The cast, led by a fairly decent Tom Cruise, are all working with great material. Cruise himself is less a lone-wolf here, and more a team player (something John Woo didn’t get, apparently), and works well with both Monaghan and his IMF teammates. Ving Rhames is less comedy and more superspy soul-mate in this installment, while Maggie Q adds sex appeal, and Johnathan Rhys Meyers adds… whatever it is he adds; Abrams’ soon-t0-be-Scotty, Simon Pegg, does his best Q impression, as IMF technician Benji Dunn. The most interesting character is easily Philip Seymour Hoffman’s Davian, an enormously Lex Luthor-esque villain who seems to lack fear or any kind of morality, and is the first person we’ve seen truly get under the skin of Ethan Hunt. Hoffman’s magnetic, brutal portrayal of him is some fine work, making his passing from drug overdose all that much more heartbreaking. Hoffman’s retort to Hunt’s interrogation, soon after capture, about wanting to track down his wife and hurt her, is skin-crawling for its effectiveness, made all the more so potent by Hoffman’s focused performance. He absolutely chews the scenery, making Davian that much more malevolent a villain than just a simple Bad Guy clone he might otherwise be. Goddam, what a loss.

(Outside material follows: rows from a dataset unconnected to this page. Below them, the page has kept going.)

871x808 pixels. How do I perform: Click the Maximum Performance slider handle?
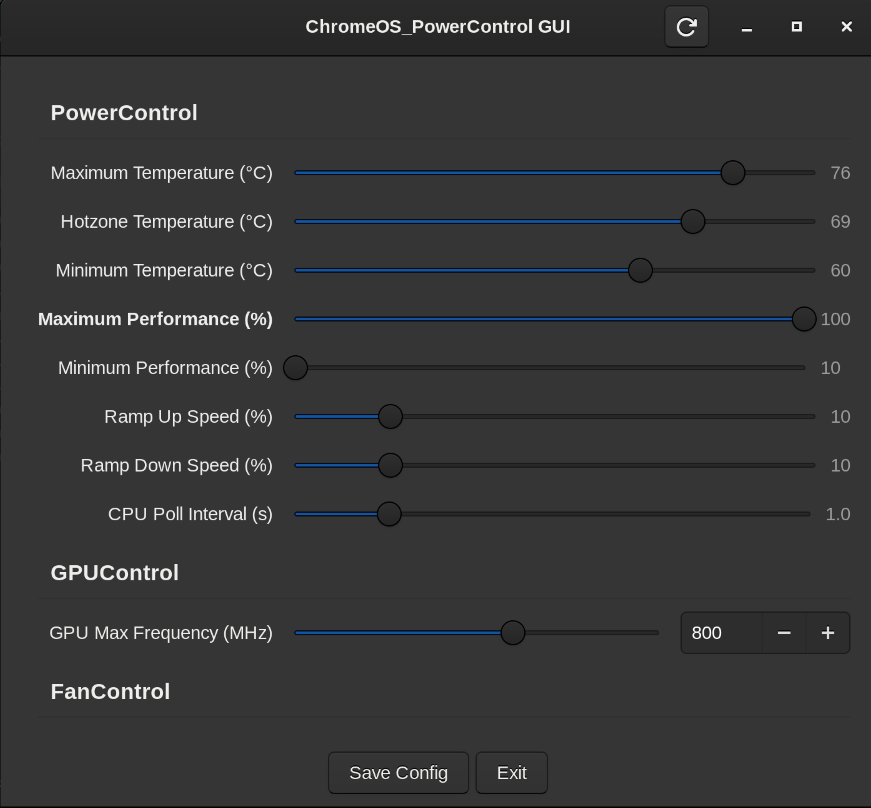tap(803, 319)
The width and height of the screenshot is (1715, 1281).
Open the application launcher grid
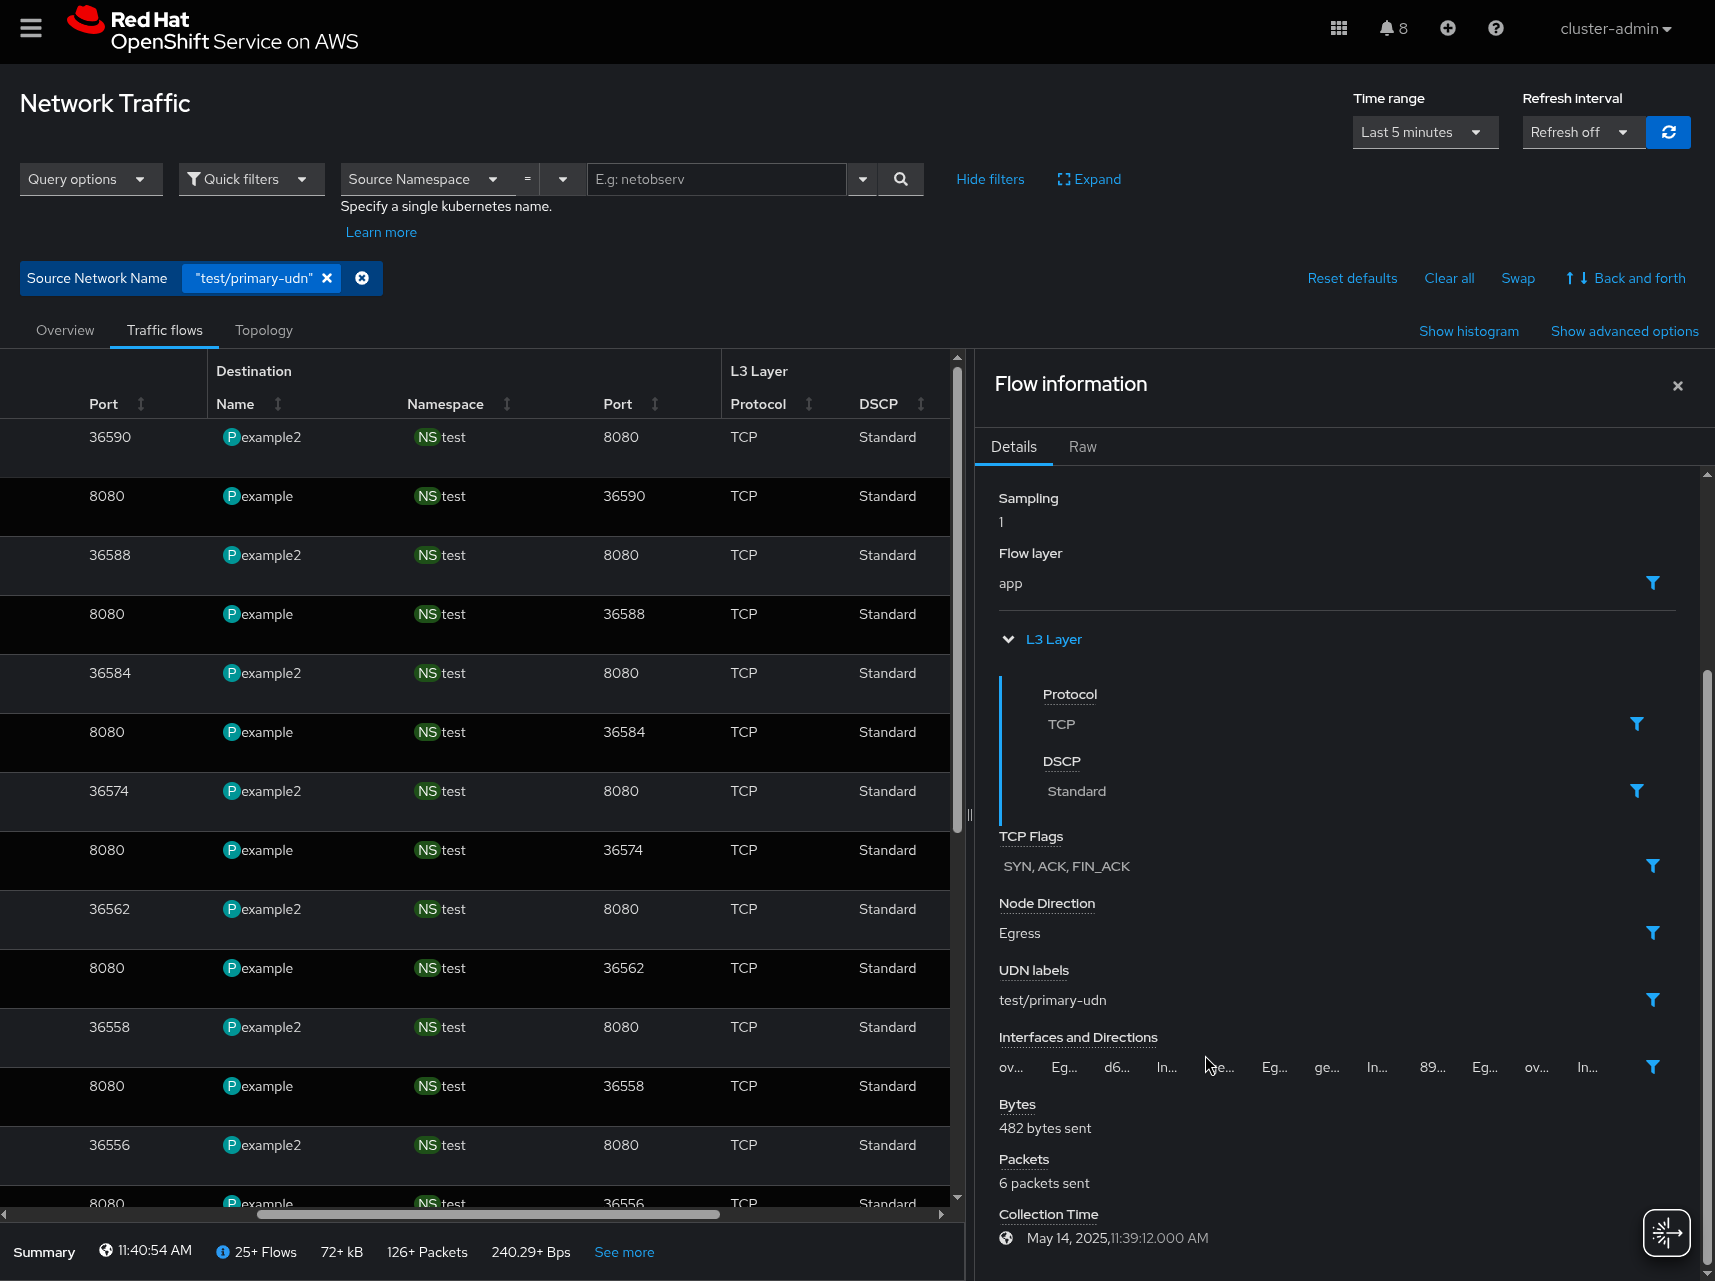click(x=1339, y=28)
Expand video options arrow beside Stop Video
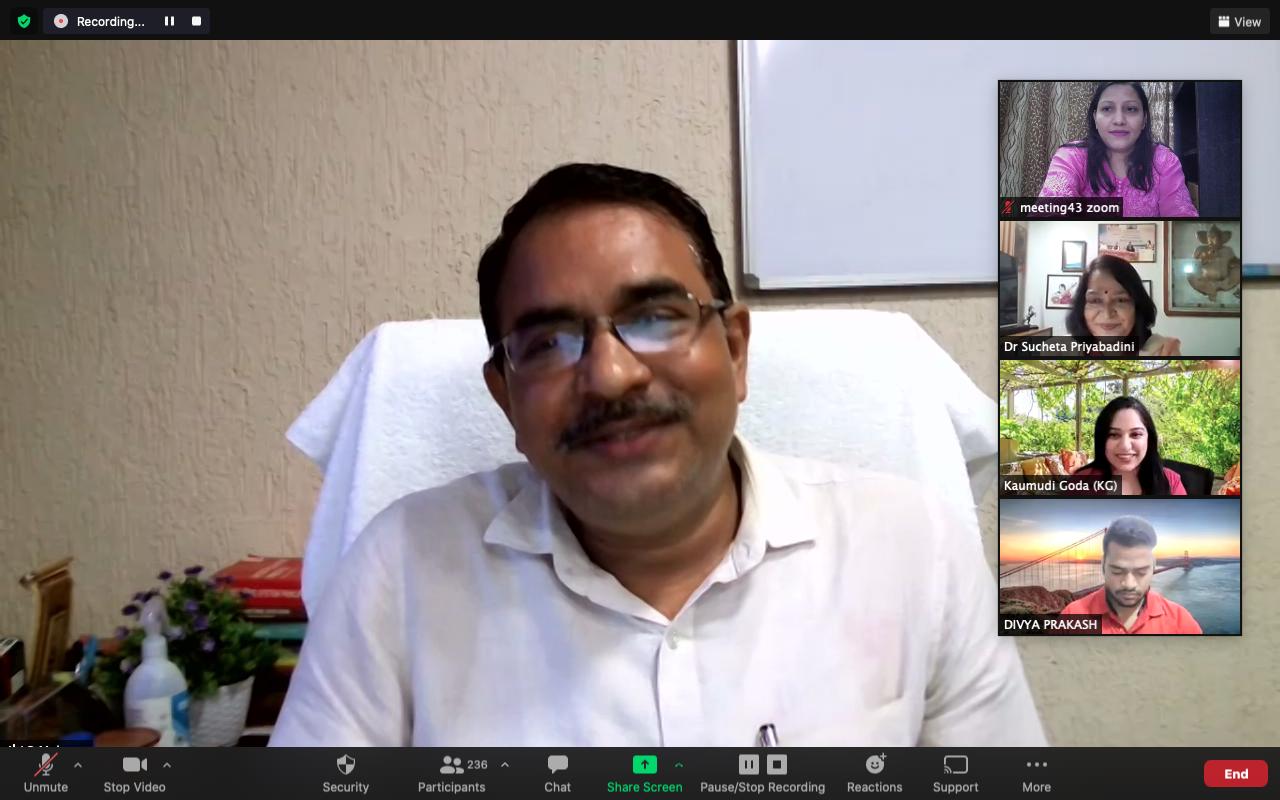This screenshot has height=800, width=1280. pos(167,765)
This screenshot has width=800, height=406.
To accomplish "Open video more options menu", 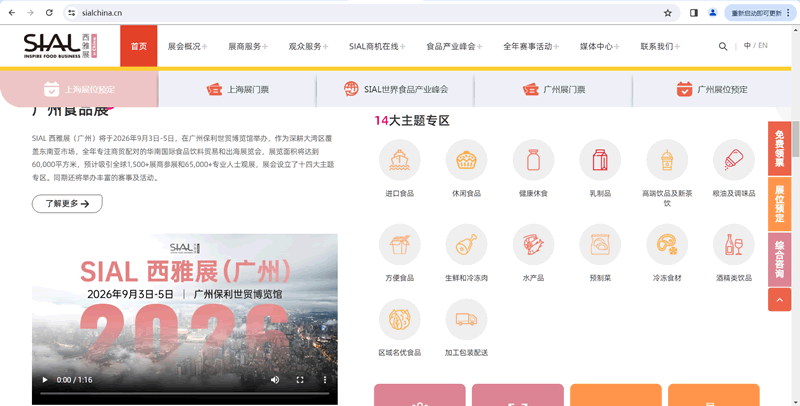I will (x=324, y=380).
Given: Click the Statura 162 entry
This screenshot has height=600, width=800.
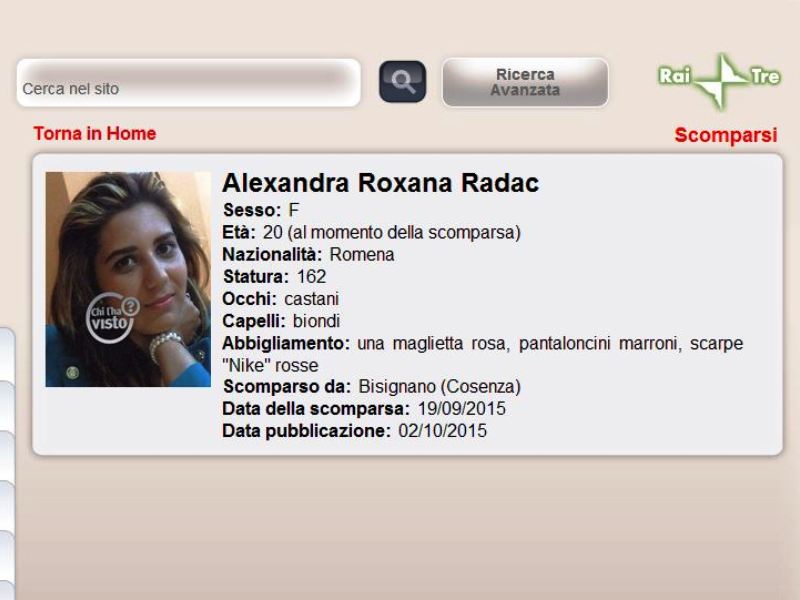Looking at the screenshot, I should click(x=274, y=277).
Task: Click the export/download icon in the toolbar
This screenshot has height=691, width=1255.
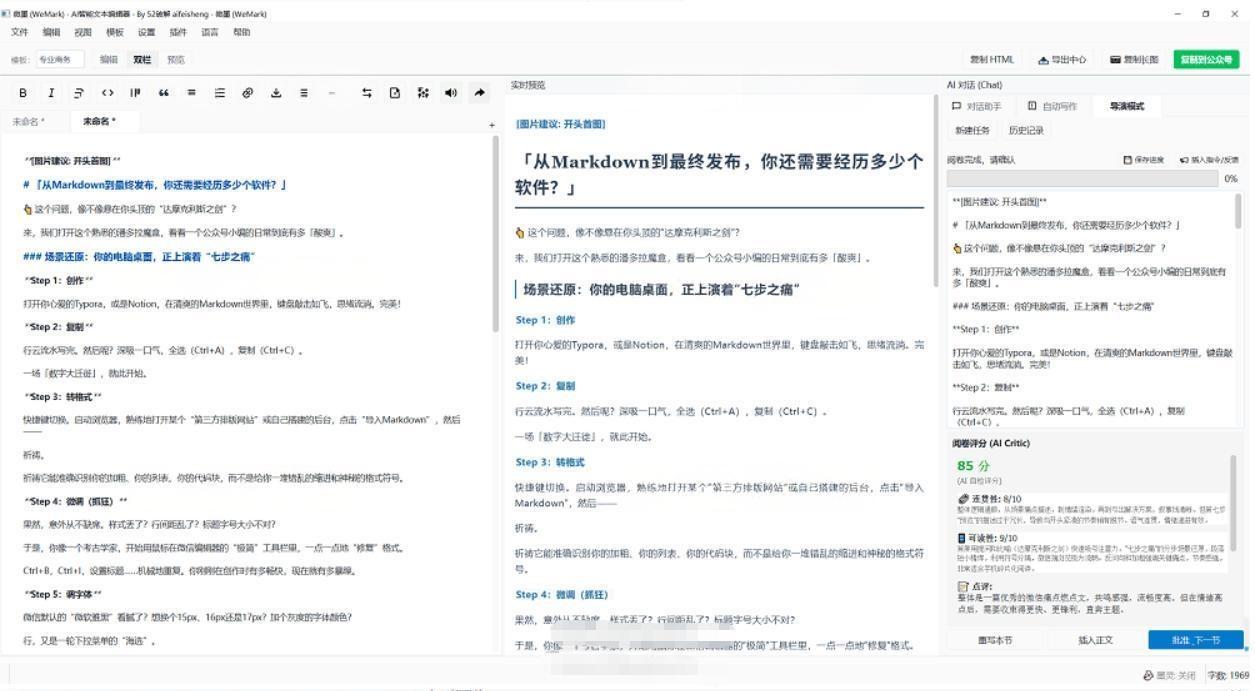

I know there’s some cynical folks around who won’t give this film a chance due to Cruise’s involvement in it. Fair enough, the man’s earned plenty of scorn, ridicule and outright hatred for being an utter nutter in his personal life. But as an artist oft reviled by sections of the community (a lot like Mel Gibson, perhaps?) there’s a lot to enjoy about the man’s work – as opposed to his real life – and Mission: Impossible III is more than the sum total of its slick, razor-wire parts. JJ Abrams crafts a film that delivers plenty of pulse pounding excitement, plenty of gut-punch emotional rockets and white-fingered twists; this Impossible Mission is indeed a cracker. At its most pop-culturally iconic, this one is easily the more accessible of the films in the franchise to date, and if nothing else, it gives us back a short-haired Ethan Hunt we can attach to, not the long haired buffoon of MI2.